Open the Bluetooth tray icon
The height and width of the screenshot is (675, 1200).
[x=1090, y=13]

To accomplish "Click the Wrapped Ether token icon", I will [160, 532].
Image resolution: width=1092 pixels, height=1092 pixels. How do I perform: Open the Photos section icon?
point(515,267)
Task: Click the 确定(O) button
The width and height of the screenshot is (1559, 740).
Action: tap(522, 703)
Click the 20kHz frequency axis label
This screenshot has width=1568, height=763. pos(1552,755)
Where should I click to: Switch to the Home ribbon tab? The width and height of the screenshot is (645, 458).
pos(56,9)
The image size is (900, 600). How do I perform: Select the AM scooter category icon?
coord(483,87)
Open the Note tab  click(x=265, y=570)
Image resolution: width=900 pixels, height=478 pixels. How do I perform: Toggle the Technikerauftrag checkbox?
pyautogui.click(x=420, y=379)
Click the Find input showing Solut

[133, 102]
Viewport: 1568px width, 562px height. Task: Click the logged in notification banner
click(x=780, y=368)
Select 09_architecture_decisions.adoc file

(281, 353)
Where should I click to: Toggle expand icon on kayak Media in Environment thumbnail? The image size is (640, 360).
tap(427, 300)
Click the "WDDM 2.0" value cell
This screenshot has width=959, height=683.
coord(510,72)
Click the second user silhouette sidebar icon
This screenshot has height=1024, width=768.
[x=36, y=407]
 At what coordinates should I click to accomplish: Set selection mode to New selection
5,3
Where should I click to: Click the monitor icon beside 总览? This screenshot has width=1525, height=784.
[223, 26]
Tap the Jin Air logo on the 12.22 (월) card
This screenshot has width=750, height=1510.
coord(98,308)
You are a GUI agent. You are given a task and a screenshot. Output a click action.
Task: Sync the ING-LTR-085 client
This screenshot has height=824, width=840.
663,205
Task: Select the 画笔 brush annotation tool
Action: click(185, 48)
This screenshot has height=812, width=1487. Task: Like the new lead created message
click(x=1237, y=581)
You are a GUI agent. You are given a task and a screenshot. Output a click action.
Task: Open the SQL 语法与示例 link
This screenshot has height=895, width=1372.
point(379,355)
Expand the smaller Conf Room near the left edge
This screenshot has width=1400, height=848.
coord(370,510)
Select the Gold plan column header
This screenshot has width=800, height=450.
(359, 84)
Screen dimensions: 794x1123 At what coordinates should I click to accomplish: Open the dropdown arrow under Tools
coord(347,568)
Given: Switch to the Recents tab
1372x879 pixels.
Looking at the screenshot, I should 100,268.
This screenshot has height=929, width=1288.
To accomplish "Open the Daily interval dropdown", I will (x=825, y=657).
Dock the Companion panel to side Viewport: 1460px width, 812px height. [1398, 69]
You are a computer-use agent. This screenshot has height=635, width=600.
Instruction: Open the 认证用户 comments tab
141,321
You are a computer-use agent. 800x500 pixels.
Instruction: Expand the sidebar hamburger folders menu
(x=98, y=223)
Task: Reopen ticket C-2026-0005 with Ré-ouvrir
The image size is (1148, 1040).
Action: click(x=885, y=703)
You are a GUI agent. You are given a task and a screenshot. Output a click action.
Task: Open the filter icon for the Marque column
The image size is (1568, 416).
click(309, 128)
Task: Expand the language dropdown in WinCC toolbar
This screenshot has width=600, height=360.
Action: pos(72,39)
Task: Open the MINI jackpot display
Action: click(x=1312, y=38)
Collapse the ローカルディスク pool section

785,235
--------------------------------
EXERCISE TASK: Copy out all of the rows above exactly as they stand, with no changes.

EXERCISE ANSWER:
Open the Bluetooth tray icon
The height and width of the screenshot is (675, 1200).
[x=1090, y=13]

To accomplish "Click the Wrapped Ether token icon", I will [160, 532].
Image resolution: width=1092 pixels, height=1092 pixels. How do I perform: Open the Photos section icon?
point(515,267)
Task: Click the 确定(O) button
The width and height of the screenshot is (1559, 740).
Action: tap(522, 703)
Click the 20kHz frequency axis label
This screenshot has width=1568, height=763. pos(1552,755)
Where should I click to: Switch to the Home ribbon tab? The width and height of the screenshot is (645, 458).
pos(56,9)
The image size is (900, 600). How do I perform: Select the AM scooter category icon?
coord(483,87)
Open the Note tab  click(x=265, y=570)
Image resolution: width=900 pixels, height=478 pixels. How do I perform: Toggle the Technikerauftrag checkbox?
pyautogui.click(x=420, y=379)
Click the Find input showing Solut

[133, 102]
Viewport: 1568px width, 562px height. Task: Click the logged in notification banner
click(x=780, y=368)
Select 09_architecture_decisions.adoc file

(281, 353)
Where should I click to: Toggle expand icon on kayak Media in Environment thumbnail? The image size is (640, 360).
tap(427, 300)
Click the "WDDM 2.0" value cell
This screenshot has width=959, height=683.
coord(510,72)
Click the second user silhouette sidebar icon
This screenshot has height=1024, width=768.
[x=36, y=407]
 At what coordinates should I click to accomplish: Set selection mode to New selection
5,3
Where should I click to: Click the monitor icon beside 总览? This screenshot has width=1525, height=784.
[223, 26]
Tap the Jin Air logo on the 12.22 (월) card
This screenshot has width=750, height=1510.
coord(98,308)
You are a GUI agent. You are given a task and a screenshot. Output a click action.
Task: Sync the ING-LTR-085 client
This screenshot has height=824, width=840.
663,205
Task: Select the 画笔 brush annotation tool
Action: click(185, 48)
This screenshot has height=812, width=1487. Task: Like the new lead created message
click(x=1237, y=581)
You are a GUI agent. You are given a task and a screenshot. Output a click action.
Task: Open the SQL 语法与示例 link
This screenshot has height=895, width=1372.
point(379,355)
Expand the smaller Conf Room near the left edge
This screenshot has width=1400, height=848.
coord(370,510)
Select the Gold plan column header
This screenshot has width=800, height=450.
(359, 84)
Screen dimensions: 794x1123 At what coordinates should I click to accomplish: Open the dropdown arrow under Tools
coord(347,568)
Given: Switch to the Recents tab
1372x879 pixels.
Looking at the screenshot, I should 100,268.
This screenshot has height=929, width=1288.
To accomplish "Open the Daily interval dropdown", I will (x=825, y=657).
Dock the Companion panel to side Viewport: 1460px width, 812px height. [1398, 69]
You are a computer-use agent. This screenshot has height=635, width=600.
Instruction: Open the 认证用户 comments tab
141,321
You are a computer-use agent. 800x500 pixels.
Instruction: Expand the sidebar hamburger folders menu
(x=98, y=223)
Task: Reopen ticket C-2026-0005 with Ré-ouvrir
The image size is (1148, 1040).
Action: click(x=885, y=703)
You are a GUI agent. You are given a task and a screenshot. Output a click action.
Task: Open the filter icon for the Marque column
The image size is (1568, 416).
click(309, 128)
Task: Expand the language dropdown in WinCC toolbar
This screenshot has width=600, height=360.
Action: pos(72,39)
Task: Open the MINI jackpot display
Action: click(x=1312, y=38)
Collapse the ローカルディスク pool section

785,235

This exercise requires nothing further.